____ Texto para leer

«Ocupo en estos momentos de la recepción del Premio Cervantes esta prestigiosísima cátedra del Aula Magna de esta Universidad de Alcalá, de un tan alto grosor y peso en la historia intelectual y cultural de España, porque en ella me ha instalado por unos momentos la gratuidad de dicho honor y distinción, para agradecerlos, y mostrarme comprometido a hacerles honor en la medida de mis fuerzas. Y las necesitaré porque, en este caso concreto del Premio Cervantes, hay ciertamente, para quien lo recibe, un plus de deuda y exigencia más allá de la literatura. Lo que queda explicitado, con sólo aludir a la entidad y significación del nombre de dicho galardón, y de las manos de quienes se recibe.

Por su obra entera, en efecto, y de modo muy especial por el uso que de la lengua hace, se ha convertido Cervantes en símbolo o hasta encarnación de España, y la Corona lo es por la naturaleza y significado mismos de la institución y su historia, que han estado ligadas, como va de suyo, a esta empresa de la lengua. Y ello, tanto por conciencia de lo que la lengua implica en la comunidad de la que la Corona es cabeza, como por la atención personal de los monarcas, manifestada ampliamente en patrocinios, mecenazgos, protecciones, ayudas y espoleos; y de una manera muy singular, y como recogiendo toda esa herencia, se muestra en la preocupada atención de los actuales Reyes de España. Y no únicamente en el ámbito de ésta, sino en el otro magno ámbito de las naciones que hablan español, y componen una como provincia entera de la cultura humana, por encima y por debajo de la diversidad política u otras diferenciaciones de cualquier tipo. El español nos rige.

La realidad es ciertamente de estas dimensiones, y, consciente de ello, quizás me conviniera callarme con la mera enunciación de mi agradecimiento y mi disponibilidad personal, como ya he hecho, que poca cosa es, aunque la única hacedera para mí. Lo que pasa es que ser escritor -o escribidor como me gusta decir para quitar empaque a un oficio que al fin y al cabo es tan modesto- supone andar metido en todas esas responsabilidades de la lengua para nombrar al mundo, como desde lo que llamamos literatura se nombra, y John Keats nos explica tan hermosamente cuando nos dice que hay que hacerlo, teniendo los pies en el jardín de casa, y tocando con un dedo en las esferas del cielo.

________

Solicitud escrita 1:
Responde estas preguntas sobre el discurso del Premio Cervantes:
(a) ¿En qué sala de la Universidad de Alcalá se encuentra la cátedra desde la que se pronuncia el discurso?
(b) ¿Qué palabra prefiere usar el discurso en lugar de "escritor" para quitar empaque al oficio?
(c) Según la cita de John Keats, ¿dónde hay que tener los pies al nombrar el mundo?
Solicitud escrita 2: Devuelve sin ningún cambio el fragmento del discurso del Premio Cervantes que va desde "La realidad es" hasta "esferas del cielo.".
Las líneas que vienen a continuación proceden de una fuente distinta.

____ Datos aportados

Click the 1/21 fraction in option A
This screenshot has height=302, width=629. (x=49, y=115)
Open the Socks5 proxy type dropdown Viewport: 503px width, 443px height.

________

Respuesta completa 1:
(a) En el Aula Magna.
(b) "Escribidor".
(c) En el jardín de casa.

Respuesta completa 2:
La realidad es ciertamente de estas dimensiones, y, consciente de ello, quizás me conviniera callarme con la mera enunciación de mi agradecimiento y mi disponibilidad personal, como ya he hecho, que poca cosa es, aunque la única hacedera para mí. Lo que pasa es que ser escritor -o escribidor como me gusta decir para quitar empaque a un oficio que al fin y al cabo es tan modesto- supone andar metido en todas esas responsabilidades de la lengua para nombrar al mundo, como desde lo que llamamos literatura se nombra, y John Keats nos explica tan hermosamente cuando nos dice que hay que hacerlo, teniendo los pies en el jardín de casa, y tocando con un dedo en las esferas del cielo.